One of the more well known "guilters" keeps a personal blog. I found it because the guilter in question made a rare foray into the vile hatred of All things Amanda Knox on it, and it was picked up by a search engine.... the blog was mainly about all sorts of other subjects.
But if the Perugian murder stuff had been taken out, the two of us share fairly similar political views, and have been active in the same sorts of non-profit activities. If we were to ever meet, and avoid you-know-what, we'd have a lot to talk about.
This is what I meant when I said it's not helpful to guess at the psychology of the PGP. I like JREF for its refusal to allow members to go after one another in a personal way.
I don't have a clue what drives some of the PGP to take so much joy in attacking AK and RS. I really don't; I find it disturbing, but I don't understand and I don't expect to.
What matters to me is that there is plenty of evidence --both forensic and circumstantial-- that points toward innocence, and nothing that points toward guilt.

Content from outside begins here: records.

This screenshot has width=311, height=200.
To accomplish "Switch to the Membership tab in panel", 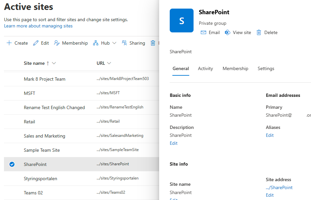I will coord(235,68).
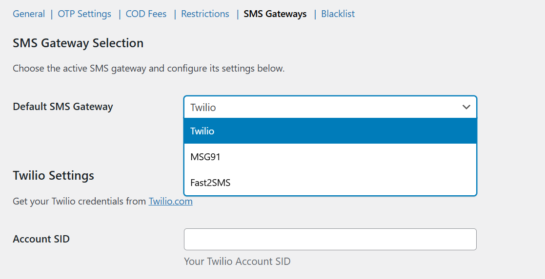Click the 'Your Twilio Account SID' hint text
This screenshot has height=279, width=545.
coord(237,261)
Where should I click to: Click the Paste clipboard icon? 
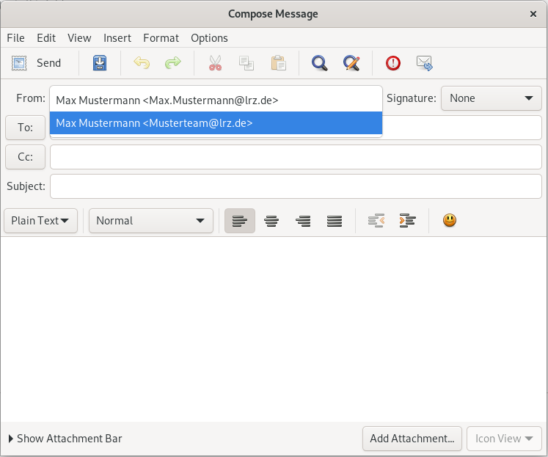coord(278,63)
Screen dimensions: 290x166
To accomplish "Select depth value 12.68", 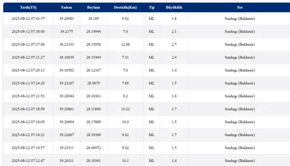I will (125, 44).

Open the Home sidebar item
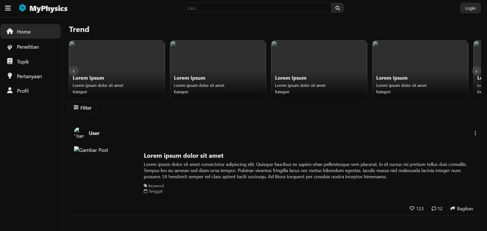(30, 32)
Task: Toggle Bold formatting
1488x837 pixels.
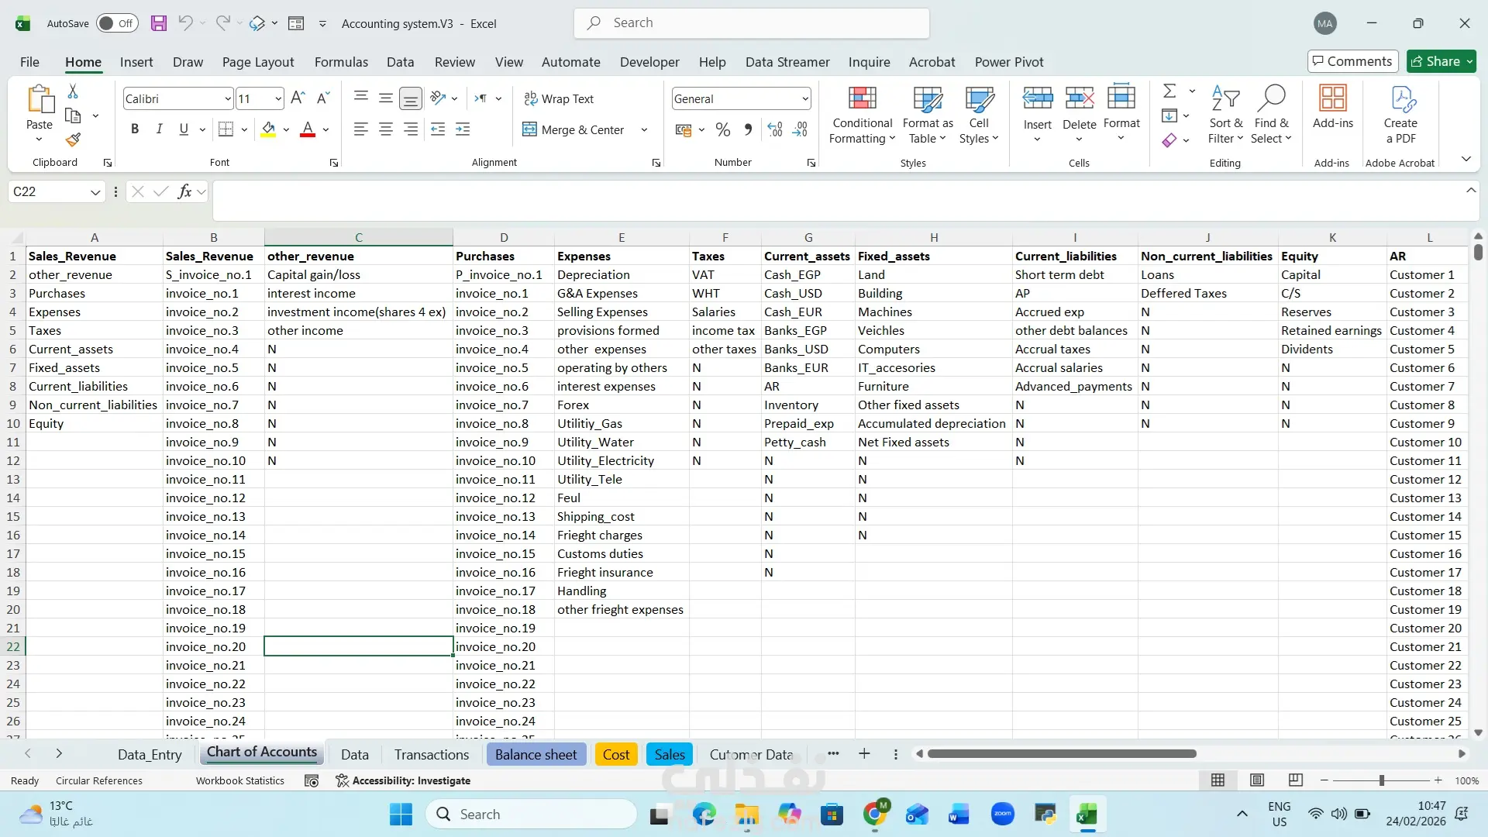Action: (x=135, y=129)
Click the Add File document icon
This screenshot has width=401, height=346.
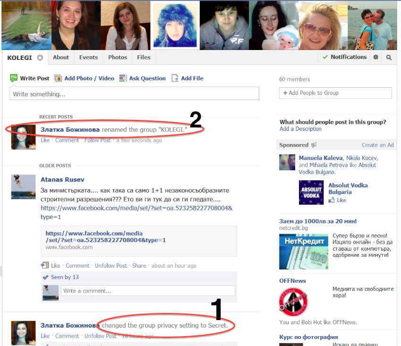coord(175,78)
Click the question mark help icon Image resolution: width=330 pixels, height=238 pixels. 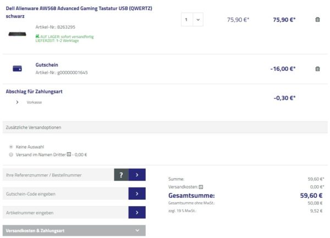121,175
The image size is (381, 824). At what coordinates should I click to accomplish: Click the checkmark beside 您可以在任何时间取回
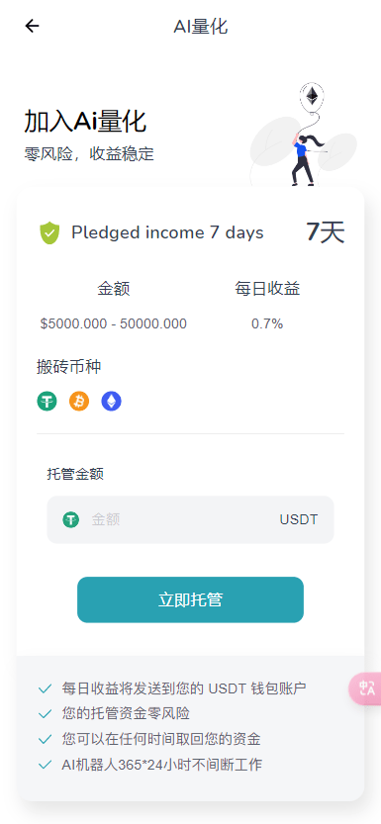click(46, 740)
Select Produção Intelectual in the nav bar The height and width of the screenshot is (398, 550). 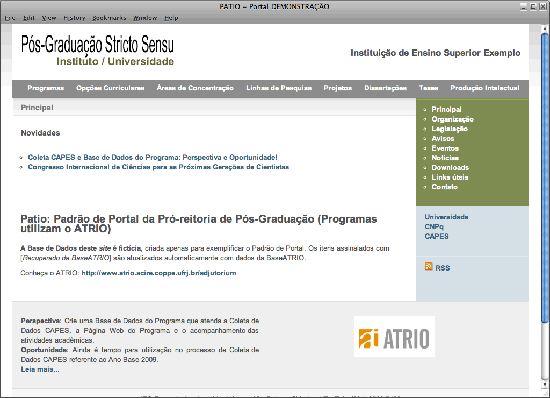(x=484, y=88)
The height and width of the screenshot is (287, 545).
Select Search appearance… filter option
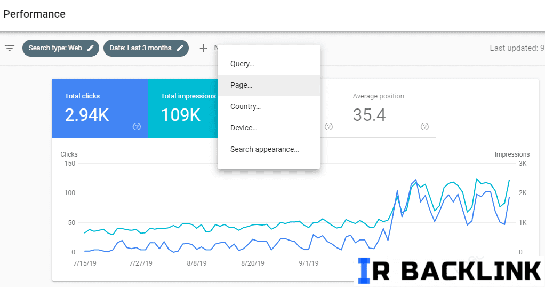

When you ask for a PGP version of the crime, you never, ever get one that is derived from the physical evidence as we know it.
My strong belief is that nothing AK reportedly did or said in the hours after she and RS called the police has evidentiary value, from the moment the police arrived until the moment she was arrested.
She didn't understand what was going on! And there were no English speakers around to help her. There was no one around who could understand what she was saying, or who had a context in which to make sense of her behavior.
I bring this up here because the PGP attaches so much importance to all of that, but to me that seems absurd. We had an exchange student in our house one year. She arrived in late August and left the following June. She had pretty good English when she got here, but very, very limited ability to grok cultural cues. That develops slowly . . . Amanda Knox learned Italian culture from inside a prison. She had no way of knowing how she was coming across, or what she might have been expected to do or say after just a couple of months in Perugia.
Our exchange student, for example, was certain that if our daughters shared their hairbrush with her, she was in danger of getting HIV. She thought we would all get sick if we used a spoon that had been dropped on the kitchen floor. She thought we would have to bribe her teachers to give her good grades. She couldn't understand why it made sense to buy one apple at a time. A thousand small things arose, week after week, that were not obvious to us until she questioned them -- and she didn't feel capable of knowing the questions until she'd been in the country for four or five months.
I think of her when people talk about how Amanda "behaved." She wasn't strange. She was just a stranger, trusting the locals to bring her into their world. We did that for our student, but I think the only one in Italy who did that for Amanda was Fr. Saulo.